4,/20230430/russian-forces-discover-underground-...,Kudos to the Russian explosive ordnance dispos...


In [5]:
ds.info()

<class 'pandas.core.frame.DataFrame'>
RangeIndex: 1045 entries, 0 to 1044
Data columns (total 2 columns):
 #   Column   Non-Null Count  Dtype 
---  ------   --------------  ----- 
 0   link     1045 non-null   object
 1   comment  1045 non-null   object
dtypes: object(2)
memory usage: 16.5+ KB


### Functions

In [6]:
# Text preprocessing
def textPreProcess(
    rawText,
    removeHTML=True,
    charsToRemove=r"\?|\.|\!|\;|\.|\"|\,|\(|\)|\&|\:|\-",
    removeNumbers=True,
    removeLineBreaks=False,
    specialCharsToRemove=r"[^\x00-\xfd]",
    convertToLower=True,
    removeConsecutiveSpaces=True,
):
    if type(rawText) != str:
        return rawText
    procText = rawText

    # Remove HTML
    if removeHTML:
        procText = BeautifulSoup(procText, "html.parser").get_text()

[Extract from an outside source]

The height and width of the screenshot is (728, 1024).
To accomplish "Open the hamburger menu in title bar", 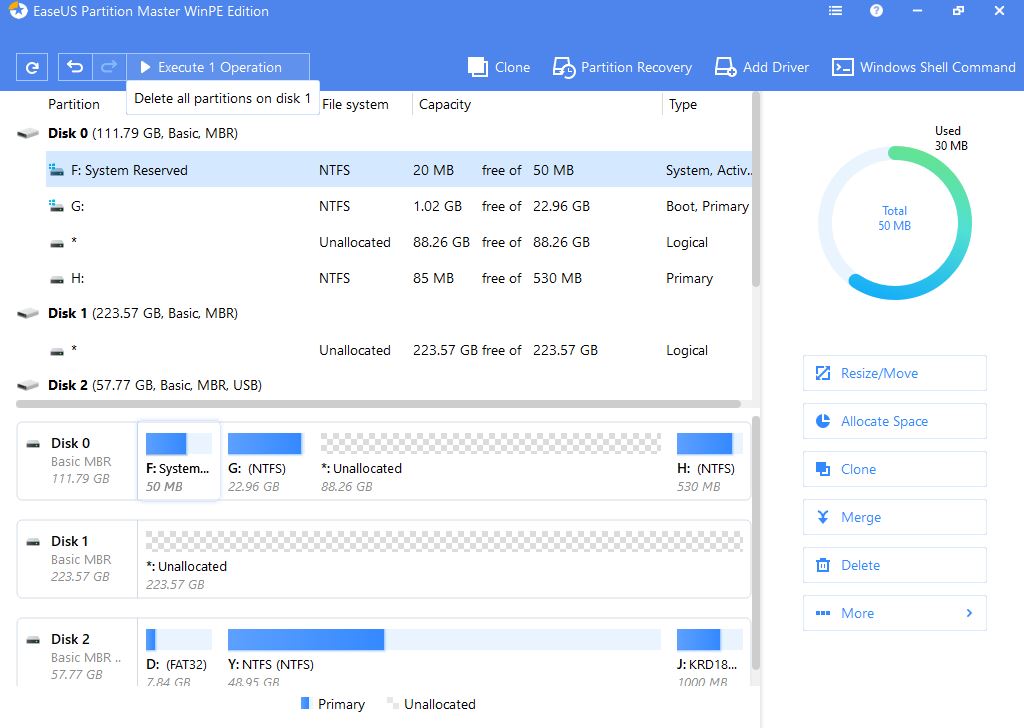I will coord(836,12).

    # Remove punctuation and other special characters
    if len(charsToRemove) > 0:
        procText = re.sub(charsToRemove, " ", procText)

    # Remove numbers
    if removeNumbers:
        procText = re.sub(r"\d+", " ", procText)

    # Remove line breaks
    if removeLineBreaks:
        procText = procText.replace("\n", " ").replace("\r", "")

    # Remove special characters
    if len(specialCharsToRemove) > 0:
        procText = re.sub(specialCharsToRemove, " ", procText)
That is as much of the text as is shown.